I LOVE MY PARENTS. My parents are the people who raised me. They are English-German (specifically Prussian) (Mom) and German (Daddy), whereas I am Swedish, Scottish, Irish, English, and Apache. I was born in Montana. I was adopted from the city of Helena while my parents were teaching in a small mining town near British Columbia called Libby. I learned that my egg-woman was a nurse in Helena, that she was blonde, blue-eyed, and tall, and that the sperm guy went to seminary for 5 years, and there is no information aside from that about him in my file at Lutheran Social Services. To call the egg-woman and sperm-guy my parents is an insult to the folk who have been with me through every skinned knee and miscarriage and college, not to mention my divorce.
I miss my mother more than I can express. I lost her to lung cancer 3 years ago. There is no replacing her. Nor am I seeking to. I am grateful that I have my Daddy still. He's a rock. And a very devoted grampa to my niece in Atlanta. He and my husband are amazingly good friends -- it's neat to see them together. I deeply appreciate that. More than either of them will ever know.
Hearing that line, "someone Margaret chose to love" was the most healing, nurturing, and wonderful thing I've ever heard on broadcast TV. It truly expressed what my parents and all adoptive parents do: they CHOOSE TO LOVE the children they are given, long before they are ever given that chance. Sleepless, tearful nights are spent in prayer before any hopes are given (and, often, as easily ripped away --
multiple times before a child is ever granted to the couple!) of ever becoming loving parents.
Now change it to "Someone Kenn and Joyce chose to love" and you'll have me.
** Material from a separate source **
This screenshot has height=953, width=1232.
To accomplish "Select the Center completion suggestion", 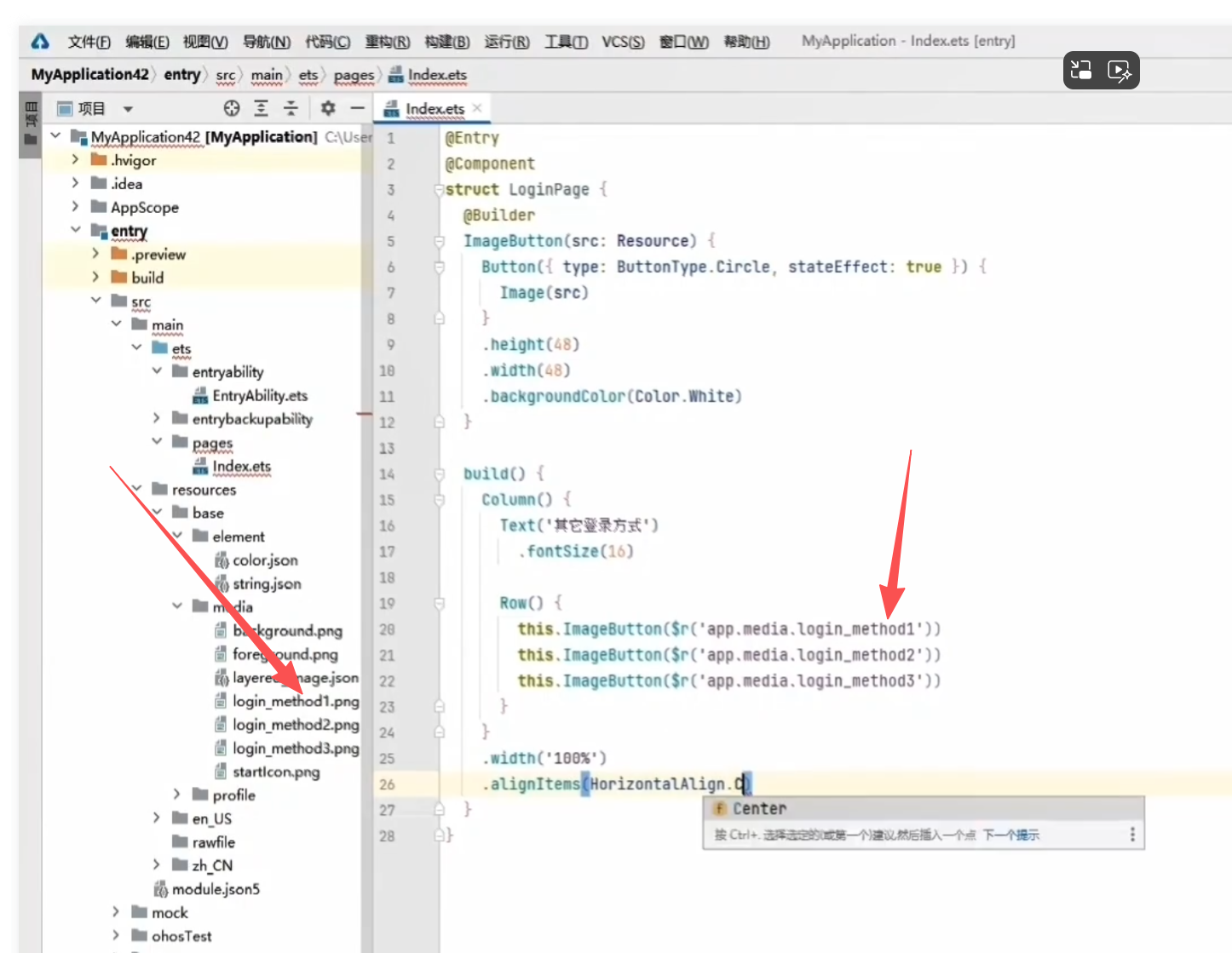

You'll have my brother Matt, too! That's us. We got chosen. We were sent, then we were rejected, then we were embraced by a family that gave us both an amazing upbringing. We really hit the jackpot. Not the financial upbringing, but that's a good thing: the rich-born are rarely the well-born. Witness the Hilton Horribles and countless Kennedys (the ones typically NOT sprung-off from Bobby).
I needed to share it with someone.
I realize I got extra emotive. I just needed to get it out while it was fresh.